Why would anyone who loves a soul not see the danger it is in and say, as St. Maria Goretti did, “It’s a sin! God does not want it!”?
Or, perhaps worst of all, how could anyone tell a person living in sin with no intention to change, “You should receive the Eucharist, which is not a prize for the perfect, but medicine for the weak” — knowing that to do so is a sacrilege, another mortal wound on the soul of someone in need of conversion, healing, and Divine Grace? Even if you suspect the person is not fully culpable, the path to Our Eucharistic Lord is through absolution, not indifference. We already know what God wants from us. We return again to Corinthians (1 Cor. 11:27-31):
Therefore whosoever shall eat this bread, or drink the chalice of the Lord unworthily, shall be guilty of the body and of the blood of the Lord.
But let a man prove himself: and so let him eat of that bread, and drink of the chalice.

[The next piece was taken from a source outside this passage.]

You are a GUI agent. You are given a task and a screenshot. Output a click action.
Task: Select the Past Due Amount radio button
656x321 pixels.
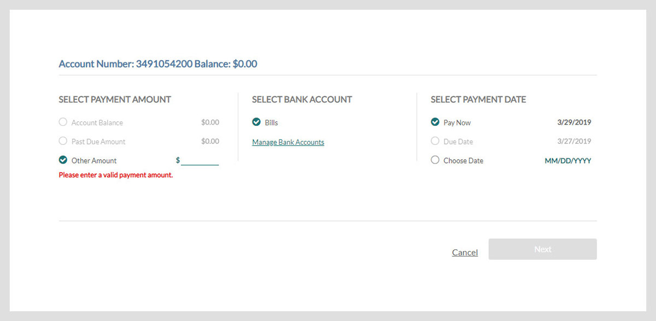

For he that eateth and drinketh unworthily, eateth and drinketh judgment to himself, not discerning the body of the Lord.
Therefore are there many infirm and weak among you, and many sleep.
But if we would judge ourselves, we should not be judged.
Even this piece of divine wisdom has been excised from Catholic life. Not once does this admonishment not to eat and drink the body and blood of the Lord unworthily appear in the three year cycle of readings in the “ordinary form” of the liturgy — the Mass that the vast majority of Catholics around the world attend.
Why are we hiding this truth from the faithful? Why are we convincing ourselves that it is merciful to be their accomplices in sin? Why are we content to speak with the tongue of the serpent, who, when Eve told him that the punishment for eating from the forbidden tree was death, responded, “No, you shall not die the death”? (Gen 3:4)
We do not fight against the bizarre provisions of Amoris Laetitia because we are rigid and Pharisaical! We do so out of love — for the souls of those being led deeper into sin, and for Our Lord, who deserves never to have His sacramental presence profaned.
As I reflected on those feelings brought about by the loss of the life of grace in the soul, I was moved to pity for those prelates of the Church leading God’s little ones astray. How can they bear the loss? How can they be so indifferent to their separation from the fires of Divine Love that they not only do not care for their own souls, but wish to lead others away from Jesus? How can they be complacent in their perversions and deceits? We have become so accustomed to opposing them, to calling them to account, even to rebuking them. But we should also weep for them, because we do not hate them; they, like all of us, were made in His image and likeness and created to be with Him forever in Heaven, and they have turned away. And He has already warned them, so the fate they will suffer is terrifying to contemplate.
“But he that shall scandalize one of these little ones that believe in me, it were better for him that a millstone should be hanged about his neck, and that he should be drowned in the depth of the sea.” (Mt. 18:6)
May God have mercy on their souls, and on His holy Church!